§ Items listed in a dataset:
————
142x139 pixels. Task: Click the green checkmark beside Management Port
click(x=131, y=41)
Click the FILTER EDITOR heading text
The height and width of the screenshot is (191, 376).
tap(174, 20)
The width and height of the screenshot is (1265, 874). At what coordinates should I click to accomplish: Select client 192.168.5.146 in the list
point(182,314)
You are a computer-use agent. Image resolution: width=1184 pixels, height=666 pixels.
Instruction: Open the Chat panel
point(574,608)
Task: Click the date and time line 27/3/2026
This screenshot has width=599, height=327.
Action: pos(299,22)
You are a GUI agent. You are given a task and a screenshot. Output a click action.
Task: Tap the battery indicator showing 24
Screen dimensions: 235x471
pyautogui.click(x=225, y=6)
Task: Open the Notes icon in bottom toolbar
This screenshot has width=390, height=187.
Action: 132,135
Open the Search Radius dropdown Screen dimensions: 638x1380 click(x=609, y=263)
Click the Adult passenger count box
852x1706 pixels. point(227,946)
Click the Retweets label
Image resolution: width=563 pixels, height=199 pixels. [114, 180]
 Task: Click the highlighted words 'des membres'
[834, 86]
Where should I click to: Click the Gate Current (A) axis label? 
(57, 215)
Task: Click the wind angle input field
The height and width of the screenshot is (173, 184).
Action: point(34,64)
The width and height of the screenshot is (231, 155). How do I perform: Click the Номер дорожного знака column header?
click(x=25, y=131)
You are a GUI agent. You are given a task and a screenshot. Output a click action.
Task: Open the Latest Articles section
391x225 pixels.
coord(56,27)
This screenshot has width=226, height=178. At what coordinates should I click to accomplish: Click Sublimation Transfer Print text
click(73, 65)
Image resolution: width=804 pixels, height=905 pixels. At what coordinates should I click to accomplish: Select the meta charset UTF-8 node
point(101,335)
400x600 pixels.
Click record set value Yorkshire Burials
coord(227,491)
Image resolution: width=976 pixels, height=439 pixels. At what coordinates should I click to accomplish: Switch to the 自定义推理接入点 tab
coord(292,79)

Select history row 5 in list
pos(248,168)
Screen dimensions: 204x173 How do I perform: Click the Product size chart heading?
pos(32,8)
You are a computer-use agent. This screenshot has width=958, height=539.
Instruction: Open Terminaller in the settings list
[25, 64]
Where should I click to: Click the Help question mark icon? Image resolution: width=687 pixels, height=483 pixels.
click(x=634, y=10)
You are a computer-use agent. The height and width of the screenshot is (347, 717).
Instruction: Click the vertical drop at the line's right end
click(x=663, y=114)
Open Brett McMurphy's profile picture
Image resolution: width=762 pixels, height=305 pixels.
————
§ Problem statement:
Nothing but the lines from the one with "400x600 pixels." through the end of the data above should be repeated, each exactly as it stands.

§ Response to this exercise:
400x600 pixels.
Click record set value Yorkshire Burials
coord(227,491)
Image resolution: width=976 pixels, height=439 pixels. At what coordinates should I click to accomplish: Switch to the 自定义推理接入点 tab
coord(292,79)

Select history row 5 in list
pos(248,168)
Screen dimensions: 204x173 How do I perform: Click the Product size chart heading?
pos(32,8)
You are a computer-use agent. This screenshot has width=958, height=539.
Instruction: Open Terminaller in the settings list
[25, 64]
Where should I click to: Click the Help question mark icon? Image resolution: width=687 pixels, height=483 pixels.
click(x=634, y=10)
You are a computer-use agent. The height and width of the screenshot is (347, 717).
Instruction: Click the vertical drop at the line's right end
click(x=663, y=114)
Open Brett McMurphy's profile picture
Image resolution: width=762 pixels, height=305 pixels.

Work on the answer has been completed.